▶ Your instructions
Read the data and repeat it in full, exactly.

# # #

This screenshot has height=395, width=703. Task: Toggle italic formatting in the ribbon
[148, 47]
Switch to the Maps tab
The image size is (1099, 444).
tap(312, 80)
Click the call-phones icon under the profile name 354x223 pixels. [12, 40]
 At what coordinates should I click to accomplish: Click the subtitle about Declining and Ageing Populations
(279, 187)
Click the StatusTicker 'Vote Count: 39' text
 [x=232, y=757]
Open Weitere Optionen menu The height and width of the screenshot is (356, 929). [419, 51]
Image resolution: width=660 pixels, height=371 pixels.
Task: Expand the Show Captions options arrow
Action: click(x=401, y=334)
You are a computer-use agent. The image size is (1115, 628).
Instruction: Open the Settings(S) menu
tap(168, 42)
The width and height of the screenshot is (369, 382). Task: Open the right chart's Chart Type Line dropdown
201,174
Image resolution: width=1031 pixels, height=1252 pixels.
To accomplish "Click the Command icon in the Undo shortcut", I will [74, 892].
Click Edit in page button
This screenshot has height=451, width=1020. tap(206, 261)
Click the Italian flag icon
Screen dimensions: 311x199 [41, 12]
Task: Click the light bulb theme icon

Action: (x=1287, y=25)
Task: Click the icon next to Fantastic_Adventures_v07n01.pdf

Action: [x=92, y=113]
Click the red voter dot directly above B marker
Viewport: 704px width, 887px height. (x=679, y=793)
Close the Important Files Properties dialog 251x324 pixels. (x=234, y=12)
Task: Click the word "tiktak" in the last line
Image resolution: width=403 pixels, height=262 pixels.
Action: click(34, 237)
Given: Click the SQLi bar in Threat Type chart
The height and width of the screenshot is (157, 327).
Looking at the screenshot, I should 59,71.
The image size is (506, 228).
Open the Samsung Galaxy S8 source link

# # #

▶ Completed task
This screenshot has height=395, width=703. Task: Toggle italic formatting in the ribbon
[148, 47]
Switch to the Maps tab
The image size is (1099, 444).
tap(312, 80)
Click the call-phones icon under the profile name 354x223 pixels. [12, 40]
 At what coordinates should I click to accomplish: Click the subtitle about Declining and Ageing Populations
(279, 187)
Click the StatusTicker 'Vote Count: 39' text
 [x=232, y=757]
Open Weitere Optionen menu The height and width of the screenshot is (356, 929). [419, 51]
Image resolution: width=660 pixels, height=371 pixels.
Task: Expand the Show Captions options arrow
Action: click(x=401, y=334)
You are a computer-use agent. The image size is (1115, 628).
Instruction: Open the Settings(S) menu
tap(168, 42)
The width and height of the screenshot is (369, 382). Task: Open the right chart's Chart Type Line dropdown
201,174
Image resolution: width=1031 pixels, height=1252 pixels.
To accomplish "Click the Command icon in the Undo shortcut", I will [74, 892].
Click Edit in page button
This screenshot has height=451, width=1020. tap(206, 261)
Click the Italian flag icon
Screen dimensions: 311x199 [41, 12]
Task: Click the light bulb theme icon

Action: (x=1287, y=25)
Task: Click the icon next to Fantastic_Adventures_v07n01.pdf

Action: [x=92, y=113]
Click the red voter dot directly above B marker
Viewport: 704px width, 887px height. (x=679, y=793)
Close the Important Files Properties dialog 251x324 pixels. (x=234, y=12)
Task: Click the word "tiktak" in the last line
Image resolution: width=403 pixels, height=262 pixels.
Action: click(34, 237)
Given: Click the SQLi bar in Threat Type chart
The height and width of the screenshot is (157, 327).
Looking at the screenshot, I should 59,71.
The image size is (506, 228).
Open the Samsung Galaxy S8 source link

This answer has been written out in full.